── SOURCE TEXT
To Panther's suggestion: I did reinstall my gpu drivers, as I thought of that myself too. I do believe that this could have something to do with voltage, as it then is theoretically possible that it happens without the plug, as it has happened once, but I've noticed a steady 10W power increase on my CPU with plug connected.


----------



## DTomcat (Jun 8, 2014)

*Re: Laptop Rebooting randomly.*

Is it possible for GPU to cause rebooting?

This is important, as I now believe that the problem lies inside it. I did again something I did while ago, I took video of GPU shark while the power plug was connected, and again without the plug running the FurMark.
Every time just before the screen turned black there was a peak on GPU clocks. Taking off the power plug seemed to limit the clock speeds significantly, core clock stayed under 100MHz! (with plug 575MHz).
Also, when thinking the situations where the problem occurs (opening windows main screen, opening games, logging in to Vindictus ) I'm sure that the GPU quickly speeds up it's clocks.
Now, if someone just tells me that yes, GPU can cause whole system to reboot I will let this matter alone, and maybe get a new (old) gtx570m gpu. It's understandable that the GPU would be the first thing to break down on a gaming laptop.


----------



## DTomcat (Jun 8, 2014)

*Re: Laptop Rebooting randomly.*

Solved!!!!

Downloaded new afterburner and managed to underclock my GPU. Works flawlessly... that until I try to play games. Doesn't matter though.


----------



## Rich-M (May 2, 2007)

*Re: Laptop Rebooting randomly.*

Great news!Why not mark this "solved" in "Thread Tools" in the first post.


----------
────
── DATASET ENTRIES
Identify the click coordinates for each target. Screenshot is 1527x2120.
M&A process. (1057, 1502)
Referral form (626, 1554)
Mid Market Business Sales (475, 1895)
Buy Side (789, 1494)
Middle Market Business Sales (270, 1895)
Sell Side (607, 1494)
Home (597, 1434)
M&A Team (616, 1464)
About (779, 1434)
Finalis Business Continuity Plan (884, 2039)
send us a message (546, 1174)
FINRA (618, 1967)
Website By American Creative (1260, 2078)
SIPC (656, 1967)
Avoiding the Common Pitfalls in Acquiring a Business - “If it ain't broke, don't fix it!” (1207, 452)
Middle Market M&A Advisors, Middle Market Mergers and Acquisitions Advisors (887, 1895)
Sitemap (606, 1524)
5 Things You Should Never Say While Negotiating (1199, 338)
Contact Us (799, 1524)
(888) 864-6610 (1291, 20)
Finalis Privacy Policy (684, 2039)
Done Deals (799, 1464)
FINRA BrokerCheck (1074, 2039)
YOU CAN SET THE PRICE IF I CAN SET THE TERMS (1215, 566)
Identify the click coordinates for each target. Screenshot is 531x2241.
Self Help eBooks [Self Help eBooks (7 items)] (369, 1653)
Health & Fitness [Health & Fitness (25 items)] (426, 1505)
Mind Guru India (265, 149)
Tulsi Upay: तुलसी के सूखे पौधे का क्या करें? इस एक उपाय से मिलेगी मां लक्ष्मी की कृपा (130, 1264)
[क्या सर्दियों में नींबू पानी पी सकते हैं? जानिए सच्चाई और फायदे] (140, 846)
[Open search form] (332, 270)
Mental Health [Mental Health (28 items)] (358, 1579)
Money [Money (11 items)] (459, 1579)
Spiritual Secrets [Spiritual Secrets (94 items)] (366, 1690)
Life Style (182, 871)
────
Transcribe the part of the laptop rebooting thread above that starts with "Downloaded new afterburner" and goes on through "(May 2, 2007)".

**CORRECT ANSWER**
Downloaded new afterburner and managed to underclock my GPU. Works flawlessly... that until I try to play games. Doesn't matter though.


----------



## Rich-M (May 2, 2007)